British majors Royal Dutch Shell (LSE: RDSB) and BP (LSE: BP) have seen their share prices slip 10% and 7% respectively during the past six weeks, for example. And I believe a sharper retracement could be just around the corner.
Stocks keep surging
Broker predictions that the oil market is set to balance later this year are being put under increased scrutiny as already-plentiful stockpiles continue to build.
The US Energy Information Administration advised on Wednesday that the country’s inventories sucked in a further 2.3m barrels of crude over the past week, taking the total to 525.1m barrels and once again confounding analyst predictions — a more modest 1.1m-barrel build had been anticipated.
Putin speaks
On the plus side, the market remains hopeful of a much-needed supply freeze from OPEC and Russia to boost Brent prices. And Vladimir Putin gave these hopes a shot in the arm on Friday when he told Bloomberg that “it would be correct to find some sort of compromise.”
But critically Putin cast doubts on Iranian participation as the country repairs the damage caused by years of sanctions by steadily raising its own output. Tehran’s reluctance to turn down its own pumps is likely to put paid to any deal.
A production cut touted by Saudi Arabia, Qatar, Venezuela and Russia earlier this year failed to materialise as the faultlines across the Middle Eastern bloc became increasingly apparent. Besides, production from both OPEC and Russia has hit record levels in the months following these initial rumours, scotching rhetoric pointing towards a potential accord.
And a steady rise in the US rig count further undermines hopes of a tough rebalancing act being successful — Baker Hughes data has shown rig numbers rise during eight of the past nine weeks.
Rotten value
I believe that investors are still failing to fully consider these factors, particularly when you look at Shell and BP’s gargantuan earnings multiples.
Conventional wisdom suggests that a reading of 10 times or below is fair value for stocks with uncertain earnings outlooks and/or high risk profiles.

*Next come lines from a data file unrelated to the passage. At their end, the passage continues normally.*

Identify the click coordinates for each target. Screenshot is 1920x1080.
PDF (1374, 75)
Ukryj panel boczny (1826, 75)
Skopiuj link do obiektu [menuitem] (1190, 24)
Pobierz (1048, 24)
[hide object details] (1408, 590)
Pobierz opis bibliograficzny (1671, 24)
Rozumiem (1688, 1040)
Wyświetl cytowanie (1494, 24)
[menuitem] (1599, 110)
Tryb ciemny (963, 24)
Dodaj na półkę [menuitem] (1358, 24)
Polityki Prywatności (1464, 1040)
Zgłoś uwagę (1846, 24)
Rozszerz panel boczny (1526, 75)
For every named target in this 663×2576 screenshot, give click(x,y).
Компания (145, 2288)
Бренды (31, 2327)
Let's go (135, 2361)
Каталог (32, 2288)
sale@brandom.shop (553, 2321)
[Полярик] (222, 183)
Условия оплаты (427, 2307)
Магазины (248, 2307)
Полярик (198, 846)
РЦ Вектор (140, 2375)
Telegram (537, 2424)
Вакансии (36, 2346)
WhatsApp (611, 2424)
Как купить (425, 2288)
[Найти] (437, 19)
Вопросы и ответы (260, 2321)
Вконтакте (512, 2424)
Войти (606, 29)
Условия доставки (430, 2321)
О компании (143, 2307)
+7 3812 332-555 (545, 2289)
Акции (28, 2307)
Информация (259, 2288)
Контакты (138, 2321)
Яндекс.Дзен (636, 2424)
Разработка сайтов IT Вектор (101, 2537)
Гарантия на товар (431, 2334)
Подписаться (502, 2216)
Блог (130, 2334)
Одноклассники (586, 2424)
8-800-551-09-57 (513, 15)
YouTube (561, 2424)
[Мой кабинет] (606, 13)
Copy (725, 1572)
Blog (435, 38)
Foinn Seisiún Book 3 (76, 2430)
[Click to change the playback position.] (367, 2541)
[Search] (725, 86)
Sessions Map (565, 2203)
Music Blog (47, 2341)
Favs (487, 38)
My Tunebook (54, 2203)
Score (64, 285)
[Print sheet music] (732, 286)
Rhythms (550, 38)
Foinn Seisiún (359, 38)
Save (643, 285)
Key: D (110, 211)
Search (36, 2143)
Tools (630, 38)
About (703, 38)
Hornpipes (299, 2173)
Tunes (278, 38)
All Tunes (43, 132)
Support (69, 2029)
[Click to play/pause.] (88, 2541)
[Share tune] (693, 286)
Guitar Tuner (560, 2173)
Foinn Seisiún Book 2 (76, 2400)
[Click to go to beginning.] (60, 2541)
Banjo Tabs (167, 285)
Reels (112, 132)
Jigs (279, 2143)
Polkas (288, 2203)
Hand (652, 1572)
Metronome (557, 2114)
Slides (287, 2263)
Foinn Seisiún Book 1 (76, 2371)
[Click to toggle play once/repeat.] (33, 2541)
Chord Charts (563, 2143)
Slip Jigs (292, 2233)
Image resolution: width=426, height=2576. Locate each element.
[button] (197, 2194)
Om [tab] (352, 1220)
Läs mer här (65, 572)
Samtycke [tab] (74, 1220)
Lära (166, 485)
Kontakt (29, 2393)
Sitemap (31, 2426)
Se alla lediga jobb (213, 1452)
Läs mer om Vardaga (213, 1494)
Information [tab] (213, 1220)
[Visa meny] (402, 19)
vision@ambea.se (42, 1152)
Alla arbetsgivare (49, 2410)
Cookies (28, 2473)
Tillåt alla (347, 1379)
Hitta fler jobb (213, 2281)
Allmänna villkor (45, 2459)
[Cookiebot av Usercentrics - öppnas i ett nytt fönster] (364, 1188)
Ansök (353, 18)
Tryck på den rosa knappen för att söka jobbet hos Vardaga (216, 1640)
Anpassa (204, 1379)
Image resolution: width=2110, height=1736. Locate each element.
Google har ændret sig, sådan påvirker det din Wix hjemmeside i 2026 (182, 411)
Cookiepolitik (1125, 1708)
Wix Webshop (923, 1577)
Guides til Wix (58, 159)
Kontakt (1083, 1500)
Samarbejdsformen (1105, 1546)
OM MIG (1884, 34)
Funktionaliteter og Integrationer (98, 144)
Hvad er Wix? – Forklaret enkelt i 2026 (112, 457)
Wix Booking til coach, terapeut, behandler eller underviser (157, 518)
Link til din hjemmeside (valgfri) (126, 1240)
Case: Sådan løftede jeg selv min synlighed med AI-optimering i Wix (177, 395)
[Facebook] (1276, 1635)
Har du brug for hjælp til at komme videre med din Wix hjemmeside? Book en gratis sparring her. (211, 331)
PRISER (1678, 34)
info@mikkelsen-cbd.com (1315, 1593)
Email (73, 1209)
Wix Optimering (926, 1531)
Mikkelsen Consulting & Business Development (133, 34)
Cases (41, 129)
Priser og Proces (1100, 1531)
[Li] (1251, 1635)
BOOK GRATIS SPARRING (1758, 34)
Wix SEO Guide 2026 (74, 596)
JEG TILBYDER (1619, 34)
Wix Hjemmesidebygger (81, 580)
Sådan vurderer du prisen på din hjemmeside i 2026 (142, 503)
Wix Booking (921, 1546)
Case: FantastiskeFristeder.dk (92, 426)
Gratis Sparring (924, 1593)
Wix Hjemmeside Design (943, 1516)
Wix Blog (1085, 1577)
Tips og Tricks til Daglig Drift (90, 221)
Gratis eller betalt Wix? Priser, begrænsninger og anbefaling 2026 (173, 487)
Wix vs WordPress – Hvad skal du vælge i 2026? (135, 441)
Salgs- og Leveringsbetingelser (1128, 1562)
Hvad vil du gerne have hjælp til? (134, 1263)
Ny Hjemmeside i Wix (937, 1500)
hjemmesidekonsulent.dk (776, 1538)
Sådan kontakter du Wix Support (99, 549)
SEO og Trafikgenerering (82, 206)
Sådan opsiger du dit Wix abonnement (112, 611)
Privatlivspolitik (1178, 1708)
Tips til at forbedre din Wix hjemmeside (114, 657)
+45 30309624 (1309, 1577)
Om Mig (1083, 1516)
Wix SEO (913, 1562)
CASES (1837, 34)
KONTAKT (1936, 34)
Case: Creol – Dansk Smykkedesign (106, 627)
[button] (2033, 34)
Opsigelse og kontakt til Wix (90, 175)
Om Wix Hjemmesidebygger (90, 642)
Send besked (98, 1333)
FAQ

Yet for 2016, BP changes hands on a ratio of 31.8 times. And Royal Dutch Shell deals on an even-worse reading of 25.7 times.
Of course many investors are prepared to suck up hefty near-term earnings multiples in exchange for the promise of stunning bottom-line growth over a longer time horizon.
But neither Shell nor BP can offer these guarantees, in my opinion. Both companies continue to reduce capex budgets, slash jobs and jettison ambitious projects like Shell’s Alaskan drilling venture to shore up their balance sheets and ride out the current oil price storm.
And the swinging momentum away from ‘dirty’ fuels such as oil and towards alternative methods like wind and solar provide further roadblocks to growth for the fossil fuel majors in the coming years.
I expect earnings, and with it the stock prices of BP and Shell, to come under increasing pressure in the immediate future and beyond.